Monday, April 22, 2013

awk for simple text manipulation

let's say you have a bed file (tab delimited):

tommy@tommy-ThinkPad-T420:~$ cat file.bed 
chr1     100 302
chr2     600 901
chr3     250 383

you want to calculate the average peak length of this file:

tommy@tommy-ThinkPad-T420:~$ cat file.bed | awk '{print $3-$2}'| awk '{sum+=$0} END {print "Average= " sum/NR}'
Average= 212

if you calculate the middle point of the peak,  $2+ ($3- $2)/2   and you get a float, you want to round the column:
cat file.bed | awk '{print $2+($3-$2)/2}'

tommy@tommy-ThinkPad-T420:~$ cat file.bed | awk '{print $2+($3-$2)/2}'| awk 'function round (A) { return int(A+0.5)} { printf("%d\n", round($0))}'

if you want to add an artificial column with peak1, peak2, peak3.....

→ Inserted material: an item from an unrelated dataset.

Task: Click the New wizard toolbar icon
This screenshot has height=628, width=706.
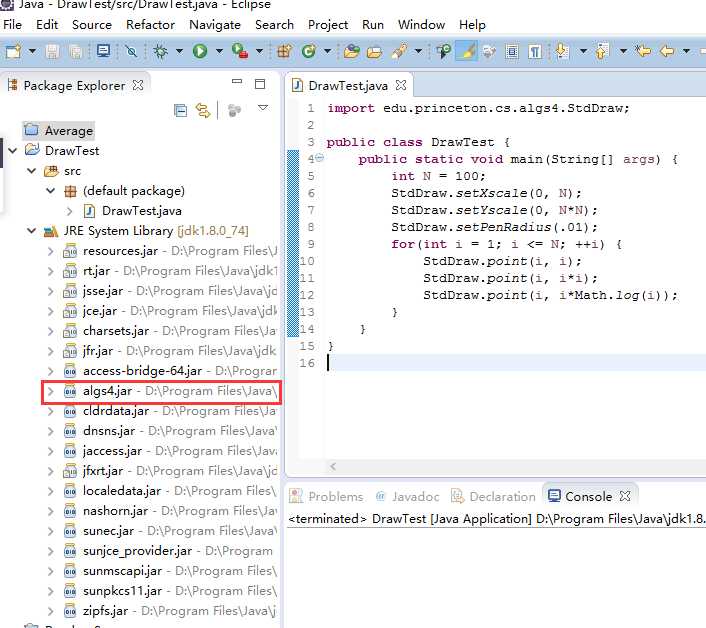Action: click(x=13, y=50)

cat file.bed | awk '{print $1"\t"$2"\t"$3"\t""peak"NR}'
chr1  100   302 peak1
chr2         600   901 peak2
chr3   250   383 peak3

if you want to change a space delimited file to a tab delimited file

cat foo.txt | awk ' -F'' { print $1"\t"$2"\t"$3 } > newfile.txt

you have two files, you want to subtract the third column of file1 (total 3 columns) from the second column of file2(total 3 columns)

paste foo1.txt  foo2.txt | awk ' { print $3 -$5}'

you want to cut column 3 from file2, cut column 1 from file 1 and put them together:

paste <(cut -f3 foo2.txt)  <(cut -f1 foo1.txt)


  1. Spot on!
    I used to analyze microarray data with R, and just this year moved to NGS and its UNIX framework. Sometimes it's hard to figure out something as simple as get midpoints from a bed file using awk, but your post pretty much covered it. Nice job.